Current report has it that once, when Mr. Morgan invited into his firm a young man who had made a name for himself, he said, “I want you to come down here and ‘do things.’” Less well known—though as well worth preserving—is his word to another bright young man, in similar circumstances. Surprised no less than gratified at the invitation, the fortunate one exclaimed, “But what can I do for J. P. Morgan and Company?” “I don’t ask you to make money for us,” was the reply; “but we have a great many duties and responsibilities here, and I want you to come in and help us bear them.”
It is related that Mr. Morgan’s father once threatened to withdraw his power of attorney from the son, if the latter persisted in overworking. If the warning was given, it probably was heeded; but Mr. Morgan was always a great worker, though in his later years, at least, he realized the value of holidays, as is shown in the saying ascribed to him: “I can do a year’s work in nine months, but not in twelve.” Apropos is the legend that partnership in the Morgan house meant a short life, if not a merry one. Undoubtedly, all the members of the firm had their work cut out for them. It could not be otherwise in a house that stood at the top and meant to maintain its position.
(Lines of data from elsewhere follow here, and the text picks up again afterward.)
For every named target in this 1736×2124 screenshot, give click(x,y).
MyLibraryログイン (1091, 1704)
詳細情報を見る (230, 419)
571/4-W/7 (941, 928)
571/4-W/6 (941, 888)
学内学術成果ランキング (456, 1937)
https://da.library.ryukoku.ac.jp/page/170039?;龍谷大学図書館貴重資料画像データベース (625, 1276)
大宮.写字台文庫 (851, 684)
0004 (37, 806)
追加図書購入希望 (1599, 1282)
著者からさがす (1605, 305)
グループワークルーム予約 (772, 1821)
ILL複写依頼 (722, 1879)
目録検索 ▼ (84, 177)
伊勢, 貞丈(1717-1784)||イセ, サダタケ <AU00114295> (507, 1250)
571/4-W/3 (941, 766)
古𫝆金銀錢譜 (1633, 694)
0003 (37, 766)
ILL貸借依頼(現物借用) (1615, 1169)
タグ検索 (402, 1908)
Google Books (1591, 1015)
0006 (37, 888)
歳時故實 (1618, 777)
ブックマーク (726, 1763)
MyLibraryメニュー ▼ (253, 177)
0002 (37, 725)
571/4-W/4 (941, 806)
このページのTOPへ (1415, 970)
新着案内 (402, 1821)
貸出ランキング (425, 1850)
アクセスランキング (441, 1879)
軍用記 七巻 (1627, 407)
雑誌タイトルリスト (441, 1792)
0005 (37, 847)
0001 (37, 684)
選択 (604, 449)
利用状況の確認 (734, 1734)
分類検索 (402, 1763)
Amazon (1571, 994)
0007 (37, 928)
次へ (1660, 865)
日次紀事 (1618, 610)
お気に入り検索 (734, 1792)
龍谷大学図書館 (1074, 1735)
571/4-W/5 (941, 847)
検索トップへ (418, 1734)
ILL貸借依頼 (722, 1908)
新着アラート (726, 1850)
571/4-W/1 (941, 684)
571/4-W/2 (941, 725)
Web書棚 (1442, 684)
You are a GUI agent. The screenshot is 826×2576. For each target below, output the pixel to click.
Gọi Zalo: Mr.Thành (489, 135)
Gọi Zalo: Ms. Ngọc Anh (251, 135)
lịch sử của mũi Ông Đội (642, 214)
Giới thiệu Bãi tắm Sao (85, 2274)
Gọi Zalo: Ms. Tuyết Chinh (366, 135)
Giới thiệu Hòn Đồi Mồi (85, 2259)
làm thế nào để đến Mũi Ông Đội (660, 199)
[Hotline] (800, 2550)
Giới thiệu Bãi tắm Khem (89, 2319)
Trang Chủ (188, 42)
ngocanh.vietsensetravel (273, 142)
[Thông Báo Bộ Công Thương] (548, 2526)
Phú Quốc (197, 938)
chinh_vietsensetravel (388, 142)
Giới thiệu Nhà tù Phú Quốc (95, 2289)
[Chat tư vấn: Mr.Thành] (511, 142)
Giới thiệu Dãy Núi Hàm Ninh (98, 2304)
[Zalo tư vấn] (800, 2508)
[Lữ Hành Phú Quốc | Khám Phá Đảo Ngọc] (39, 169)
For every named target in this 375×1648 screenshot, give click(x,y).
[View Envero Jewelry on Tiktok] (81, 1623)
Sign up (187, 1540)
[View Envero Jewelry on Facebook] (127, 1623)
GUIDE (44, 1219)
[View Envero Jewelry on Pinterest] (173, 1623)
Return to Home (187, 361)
There was an immense amount of work to be done, and they were there to do it. But they were always men who liked to work; and the fact is that when a partner died or retired, it was at an age when death or retirement was not unnatural. There have been few exceptions to this rule. And one, at least, of Mr. Morgan’s former partners has survived his chief, though several years his senior.
Mr. Morgan’s own stalwart physique and capacity for work were an inheritance from his father, whose death, at seventy-seven, was due to an accident. Some of his indomitable energy must have come to him from his maternal grandfather and namesake, John Pierpont; for, when the Civil War began, that poet, patriot, preacher, and ardent reformer, after seventy-six strenuous years, had the pluck to enlist as a chaplain (though for a very brief service) and lived to be eighty-one years old.
It is recalled that at school Mr. Morgan was a writer of verse, but it does not appear whether this was due to the example of his grandfather, one of whose poems on the death of a child—“I Cannot Call Him Dead”—has gone into the anthologies.
An interesting incident relating to the poet is told me by a friend. During the Civil War, Father Pierpont (as he was called) was a clerk in the Treasury Department at Washington, and while there was often a visitor at the house of Paul H. Berkau, well remembered in Washington as president of the Schillerbund, a club for the study of German literature. The Berkaus were abolitionists, friends of Sumner and Julian, and other men of that faith, and this was a bond between them and their friend the poet. One day, when he came to see them, he found on the table a copy of his volume, “Airs of Palestine and Other Poems.” He took it up and wrote on the fly-leaf these lines:
“Shame! that my book should to my friend be sold
Rather than made a present of, or lent;
Sold, too, for paper, not so good as gold
By forty-eight or forty-nine per cent.